▶ **SELECTED EXTRACT**:

——————————

Reflection usually begins with the experience of a difficulty in one's daily round. The routine is upset. We must locate the disturbance, the discomfort; define its nature; grasp its causes; imaginatively articulate the available options; evaluate them; take an inventory of our resources; reflectively play out the range of alternatives through a deductive elaboration of the meanings involved in order to assess their likely outcomes; and then, after settling upon the foreseen outcome which deliberation suggests is both achievable and most desirable, act upon the results of our deliberation in the hope of bringing about that desired result. Of course, the best laid plans of mice and men often, nay invariably, go at least partially astray, so that the need for continuing reflection remains constant, and even goals and practices once decided upon require continual updating in the light of the partial results achieved along the way. Such are the preconditions of intelligent action.
Few of us, as we think about our daily problems, are explicitly aware of these procedures. In actual practice many of these logically necessary stages are short-circuited. We follow hunches, jump stages, or resort to habitual or traditional rather than critically considered alternatives. In short, our actual procedures are rarely so precisely delineated as the discussion above would suggest. What was presented was in the nature of a sketch, from a logical standpoint, of an ideal reconstruction of what in the normal course of problem solving is far more quickly, unmethodically, and impulsively done. The ideal reconstruction is, nonetheless, quite useful in pointing out the essential dimensions of intelligent decision-making. It thus facilitates an investigation of its nature, with the possible aim of making it a more concretely fruitful activity.
Having ideally reconstructed the reflective processes involved in intelligent action, we may now look at this process more closely to see how and where it may go wrong. For if intelligence is our most reliable guide to the solution of life's problems and to an enhancement of its meanings, then an understanding of its processes must surely be an invaluable asset.
In our society, reflection is usually directed toward the removal of impediments lying in the way of the practical realization of our personal goals. As thinking beings we have values and goals that are more or less consciously understood by us. They have become part of our character, undergirding our life style and daily activity. We have responded to the objective world as we perceive it with a series of choices that have located us within the institutionalized patterns of our culture. Our job, family, school, leisure-time pursuits, the choices here are our life, its possibilities and satisfactions. It is within the context of this life that our problems emerge. And it is the generally unarticulated assumptions, constituting the horizon of our world that are the meaningful background of our daily rounds, setting the conceptual frame for our thinking about the problems with which we are continually confronted. The person we are, the beliefs and values to which we are committed, in short, our personal response to our cultural drama, in a very important sense sets limits to the possibilities we are likely to imagine. These conceptual limitations are as constraining as are those established by the resources and potentialities of the objective world.

——————————

▶ **PROVIDED MATERIAL**:
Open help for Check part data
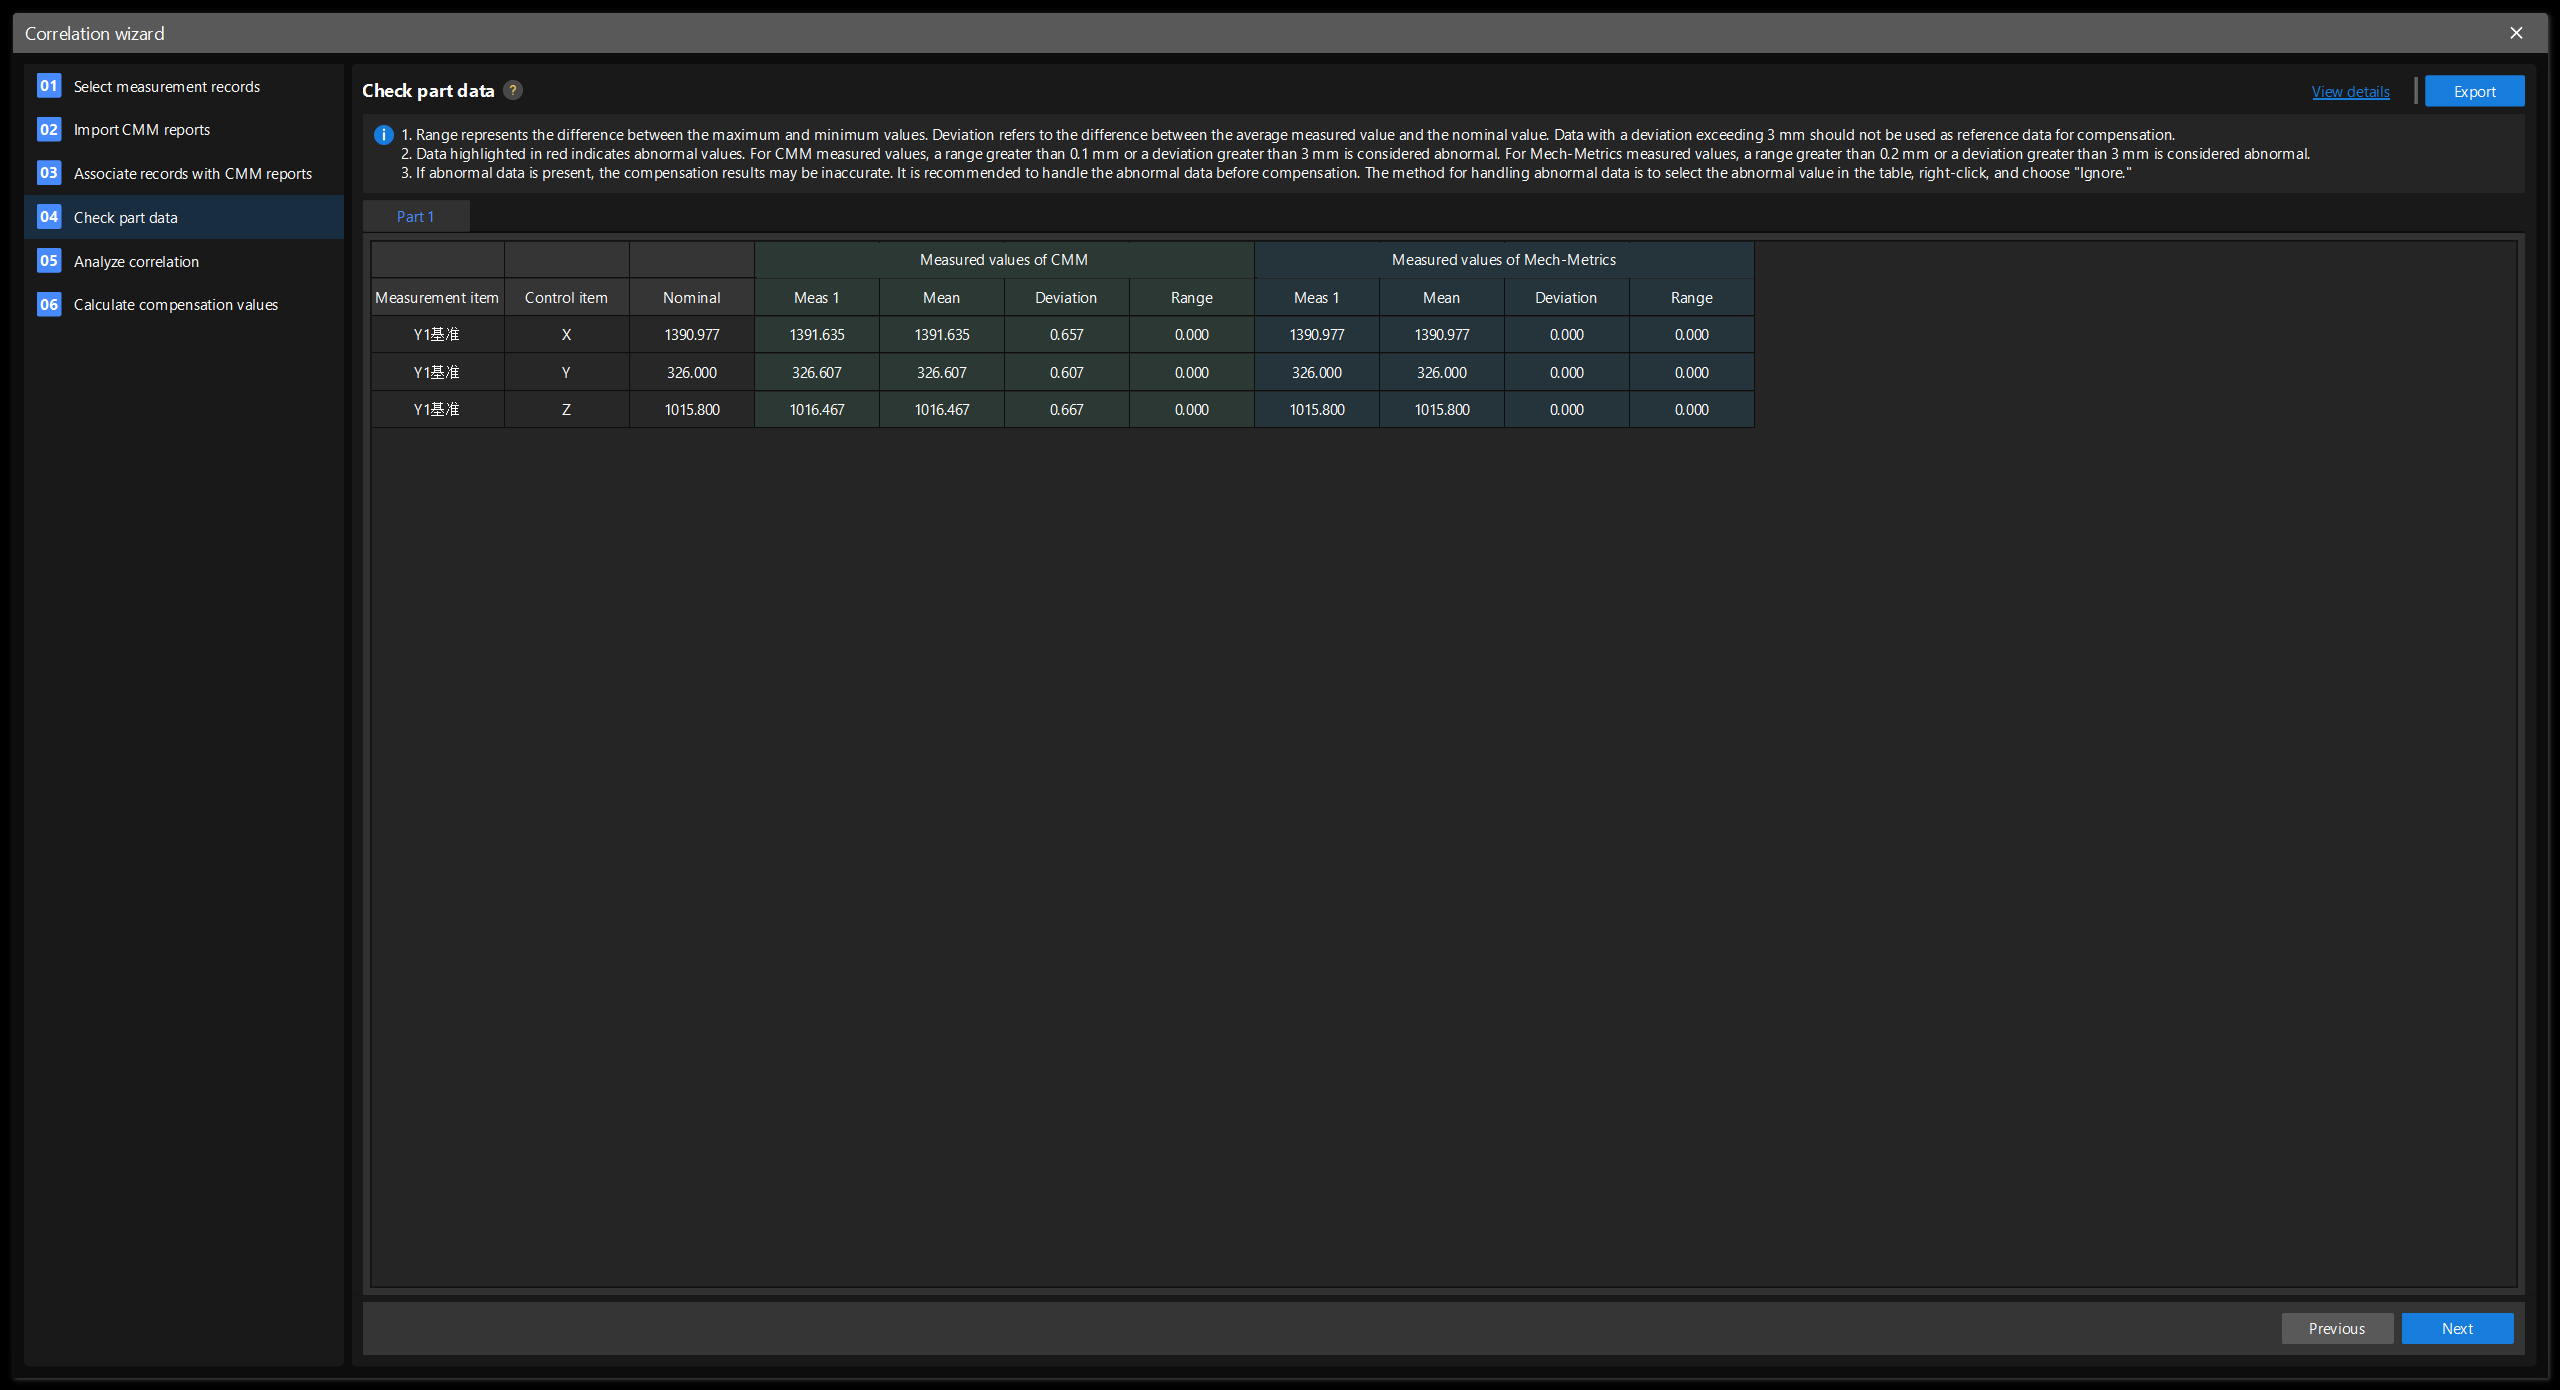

——————————

▶ **EXERCISE REQUIREMENTS**:
[A] Answer these questions using the passage on reflection.
(i) According to the passage, what does reflection usually begin with?
(ii) What three things does the passage say we do when the logically necessary stages are short-circuited?
(iii) In our society, what is reflection usually directed toward?
[B] Rewrite the stretch of the passage on reflection from "Having ideally reconstructed" through "an invaluable asset.", putting "essential" in place of "invaluable".

▶ **LIST OF SOLUTIONS**:
[A]
(i) The experience of a difficulty in one's daily round.
(ii) We follow hunches, jump stages, or resort to habitual or traditional rather than critically considered alternatives.
(iii) The removal of impediments lying in the way of the practical realization of our personal goals.

[B]
Having ideally reconstructed the reflective processes involved in intelligent action, we may now look at this process more closely to see how and where it may go wrong. For if intelligence is our most reliable guide to the solution of life's problems and to an enhancement of its meanings, then an understanding of its processes must surely be an essential asset.